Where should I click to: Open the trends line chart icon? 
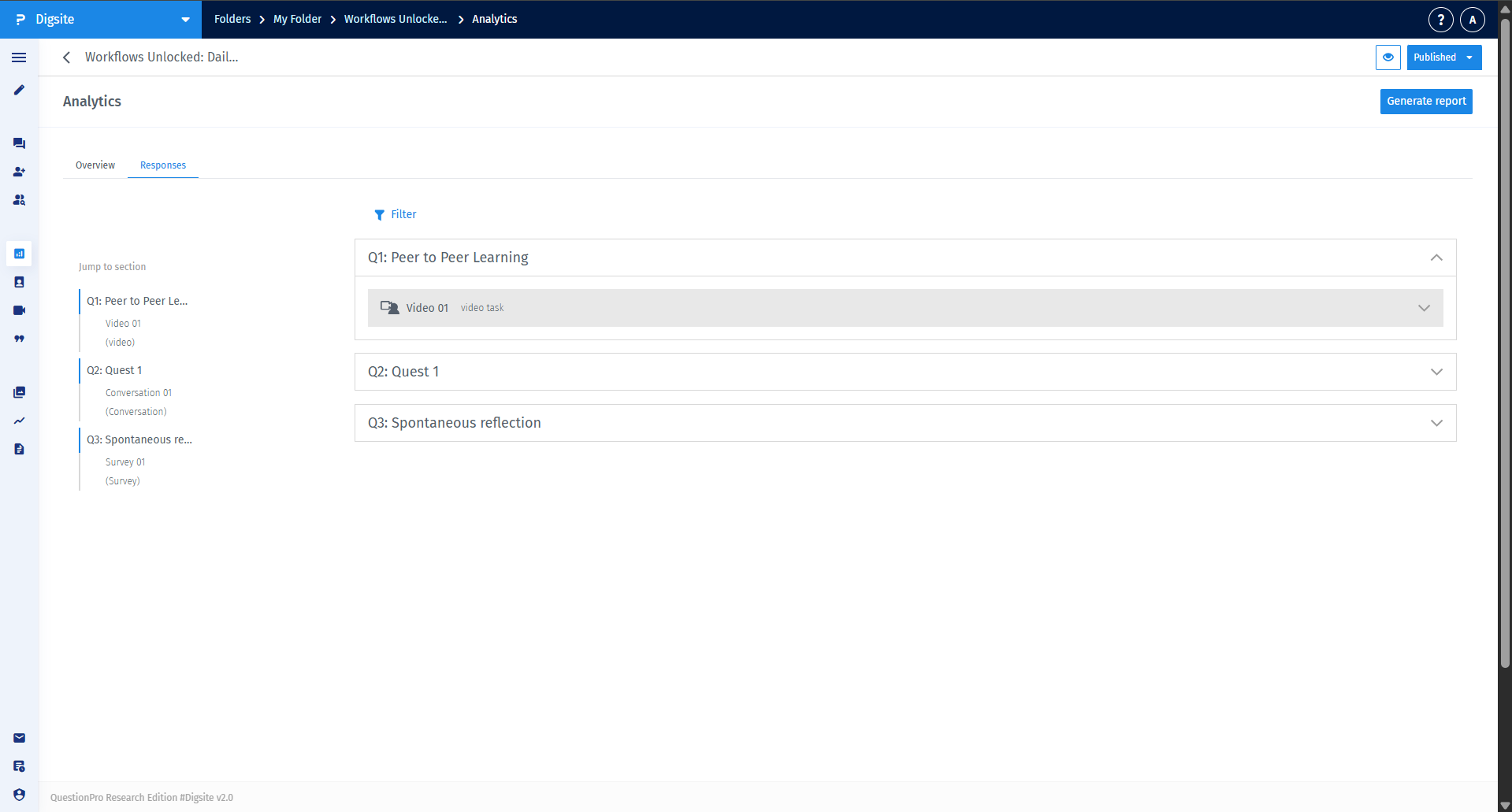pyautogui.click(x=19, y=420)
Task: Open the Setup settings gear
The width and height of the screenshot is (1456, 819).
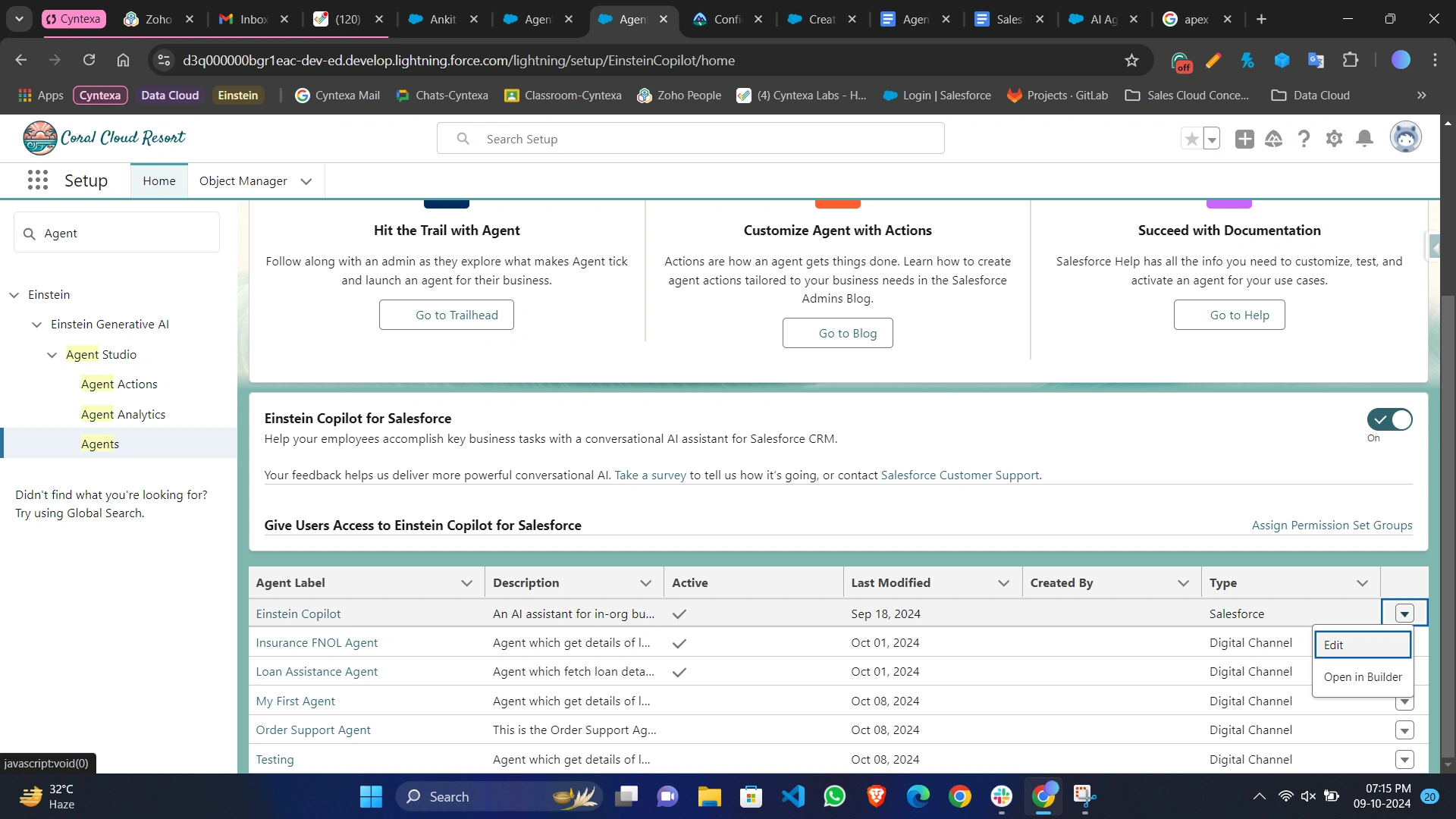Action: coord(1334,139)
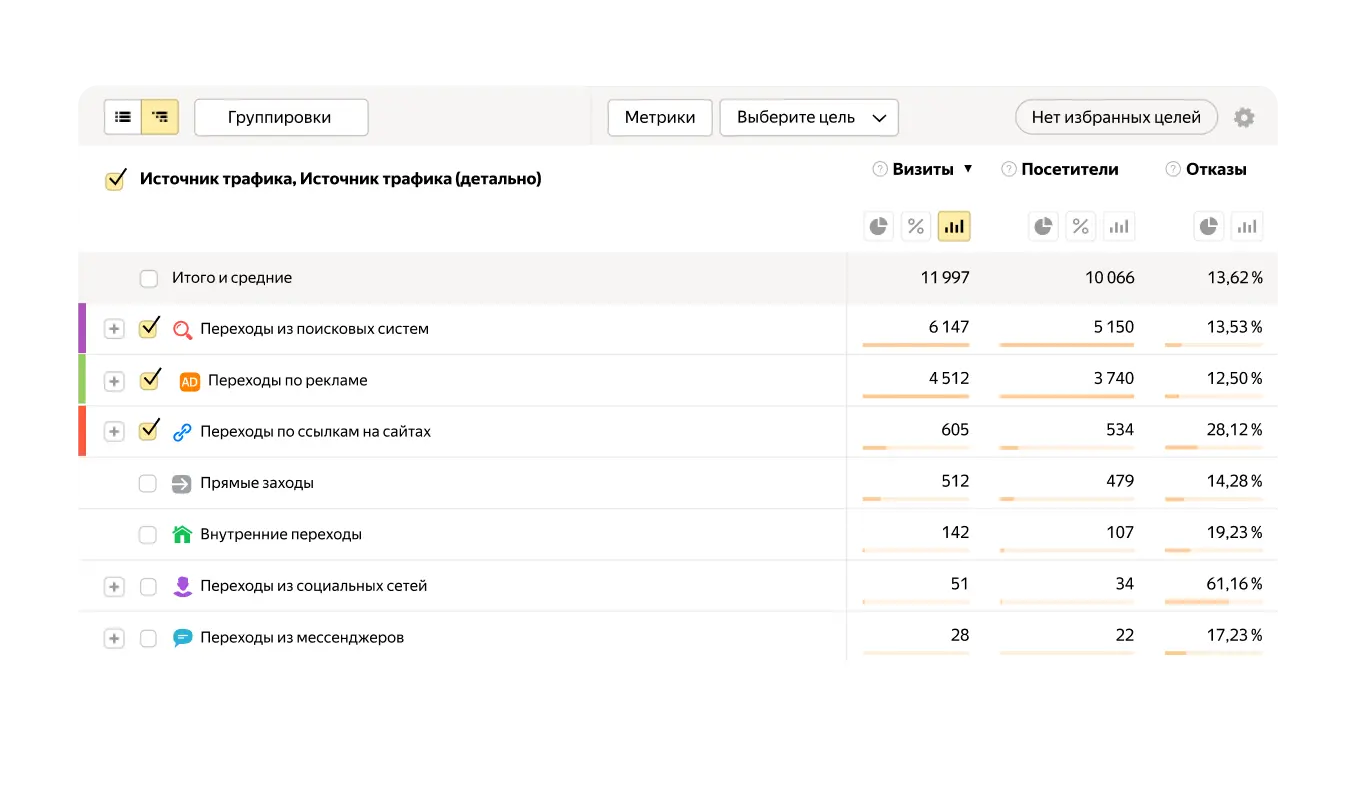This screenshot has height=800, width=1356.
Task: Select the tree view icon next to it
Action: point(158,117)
********
* _What the exercise asks_: Retype every line of the data above word for word, and leave the pictures out of your copy.

* _Response_:
Where should I click to: Open the trends line chart icon? 
pyautogui.click(x=19, y=420)
Task: Open the Setup settings gear
The width and height of the screenshot is (1456, 819).
Action: coord(1334,139)
This screenshot has height=800, width=1356.
Task: Select the tree view icon next to it
Action: point(158,117)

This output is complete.